Please write out all of the records below exactly as they appear.

Records from a data source =
[Start of section]

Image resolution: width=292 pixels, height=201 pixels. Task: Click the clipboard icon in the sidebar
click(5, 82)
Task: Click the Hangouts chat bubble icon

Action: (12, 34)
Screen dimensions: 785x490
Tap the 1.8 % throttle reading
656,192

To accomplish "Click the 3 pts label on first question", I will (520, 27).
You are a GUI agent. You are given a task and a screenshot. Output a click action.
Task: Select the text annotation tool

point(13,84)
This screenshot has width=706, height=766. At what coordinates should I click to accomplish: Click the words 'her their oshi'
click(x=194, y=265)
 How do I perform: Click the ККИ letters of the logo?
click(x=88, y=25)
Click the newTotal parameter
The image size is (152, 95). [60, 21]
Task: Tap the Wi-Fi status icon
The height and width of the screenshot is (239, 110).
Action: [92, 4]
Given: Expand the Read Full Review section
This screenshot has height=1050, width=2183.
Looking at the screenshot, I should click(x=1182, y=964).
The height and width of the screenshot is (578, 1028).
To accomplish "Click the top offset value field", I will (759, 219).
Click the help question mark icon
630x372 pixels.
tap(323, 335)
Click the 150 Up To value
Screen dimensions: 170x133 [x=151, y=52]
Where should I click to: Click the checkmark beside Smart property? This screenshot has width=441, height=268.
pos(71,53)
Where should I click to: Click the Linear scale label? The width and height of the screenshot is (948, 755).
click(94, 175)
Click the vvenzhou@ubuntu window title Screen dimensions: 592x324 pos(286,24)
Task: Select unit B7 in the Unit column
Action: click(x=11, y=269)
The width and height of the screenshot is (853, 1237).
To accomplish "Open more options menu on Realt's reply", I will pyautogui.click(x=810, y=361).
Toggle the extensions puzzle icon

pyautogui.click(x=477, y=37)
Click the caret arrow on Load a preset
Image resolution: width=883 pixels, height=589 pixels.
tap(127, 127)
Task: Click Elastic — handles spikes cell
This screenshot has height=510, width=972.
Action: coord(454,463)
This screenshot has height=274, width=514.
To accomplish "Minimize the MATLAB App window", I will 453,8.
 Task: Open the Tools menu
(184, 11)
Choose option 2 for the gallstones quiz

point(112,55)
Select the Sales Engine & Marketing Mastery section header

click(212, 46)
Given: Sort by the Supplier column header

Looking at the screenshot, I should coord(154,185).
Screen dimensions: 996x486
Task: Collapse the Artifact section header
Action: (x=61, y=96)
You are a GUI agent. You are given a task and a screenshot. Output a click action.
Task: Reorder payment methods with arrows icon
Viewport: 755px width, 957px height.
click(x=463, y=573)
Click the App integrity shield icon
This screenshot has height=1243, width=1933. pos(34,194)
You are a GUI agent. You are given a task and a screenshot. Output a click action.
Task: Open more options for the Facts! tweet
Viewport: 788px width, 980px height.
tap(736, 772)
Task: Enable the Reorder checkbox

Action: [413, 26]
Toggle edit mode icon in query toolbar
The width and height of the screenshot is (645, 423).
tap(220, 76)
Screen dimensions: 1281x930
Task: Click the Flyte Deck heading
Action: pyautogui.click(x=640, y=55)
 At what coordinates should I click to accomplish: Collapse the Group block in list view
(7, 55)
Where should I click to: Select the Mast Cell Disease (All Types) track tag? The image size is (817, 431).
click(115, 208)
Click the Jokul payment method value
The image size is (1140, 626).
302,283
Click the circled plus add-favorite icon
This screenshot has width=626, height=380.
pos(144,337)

[End of section]

Result for this task =
Image resolution: width=292 pixels, height=201 pixels. Task: Click the clipboard icon in the sidebar
click(5, 82)
Task: Click the Hangouts chat bubble icon

Action: (12, 34)
Screen dimensions: 785x490
Tap the 1.8 % throttle reading
656,192

To accomplish "Click the 3 pts label on first question", I will (520, 27).
You are a GUI agent. You are given a task and a screenshot. Output a click action.
Task: Select the text annotation tool

point(13,84)
This screenshot has width=706, height=766. At what coordinates should I click to accomplish: Click the words 'her their oshi'
click(x=194, y=265)
 How do I perform: Click the ККИ letters of the logo?
click(x=88, y=25)
Click the newTotal parameter
The image size is (152, 95). [60, 21]
Task: Tap the Wi-Fi status icon
The height and width of the screenshot is (239, 110).
Action: [92, 4]
Given: Expand the Read Full Review section
This screenshot has height=1050, width=2183.
Looking at the screenshot, I should click(x=1182, y=964).
The height and width of the screenshot is (578, 1028).
To accomplish "Click the top offset value field", I will (759, 219).
Click the help question mark icon
630x372 pixels.
tap(323, 335)
Click the 150 Up To value
Screen dimensions: 170x133 [x=151, y=52]
Where should I click to: Click the checkmark beside Smart property? This screenshot has width=441, height=268.
pos(71,53)
Where should I click to: Click the Linear scale label? The width and height of the screenshot is (948, 755).
click(94, 175)
Click the vvenzhou@ubuntu window title Screen dimensions: 592x324 pos(286,24)
Task: Select unit B7 in the Unit column
Action: click(x=11, y=269)
The width and height of the screenshot is (853, 1237).
To accomplish "Open more options menu on Realt's reply", I will pyautogui.click(x=810, y=361).
Toggle the extensions puzzle icon

pyautogui.click(x=477, y=37)
Click the caret arrow on Load a preset
Image resolution: width=883 pixels, height=589 pixels.
tap(127, 127)
Task: Click Elastic — handles spikes cell
This screenshot has height=510, width=972.
Action: coord(454,463)
This screenshot has height=274, width=514.
To accomplish "Minimize the MATLAB App window", I will 453,8.
 Task: Open the Tools menu
(184, 11)
Choose option 2 for the gallstones quiz

point(112,55)
Select the Sales Engine & Marketing Mastery section header

click(212, 46)
Given: Sort by the Supplier column header

Looking at the screenshot, I should coord(154,185).
Screen dimensions: 996x486
Task: Collapse the Artifact section header
Action: (x=61, y=96)
You are a GUI agent. You are given a task and a screenshot. Output a click action.
Task: Reorder payment methods with arrows icon
Viewport: 755px width, 957px height.
click(x=463, y=573)
Click the App integrity shield icon
This screenshot has height=1243, width=1933. pos(34,194)
You are a GUI agent. You are given a task and a screenshot. Output a click action.
Task: Open more options for the Facts! tweet
Viewport: 788px width, 980px height.
tap(736, 772)
Task: Enable the Reorder checkbox

Action: [413, 26]
Toggle edit mode icon in query toolbar
The width and height of the screenshot is (645, 423).
tap(220, 76)
Screen dimensions: 1281x930
Task: Click the Flyte Deck heading
Action: pyautogui.click(x=640, y=55)
 At what coordinates should I click to accomplish: Collapse the Group block in list view
(7, 55)
Where should I click to: Select the Mast Cell Disease (All Types) track tag? The image size is (817, 431).
click(115, 208)
Click the Jokul payment method value
The image size is (1140, 626).
302,283
Click the circled plus add-favorite icon
This screenshot has width=626, height=380.
pos(144,337)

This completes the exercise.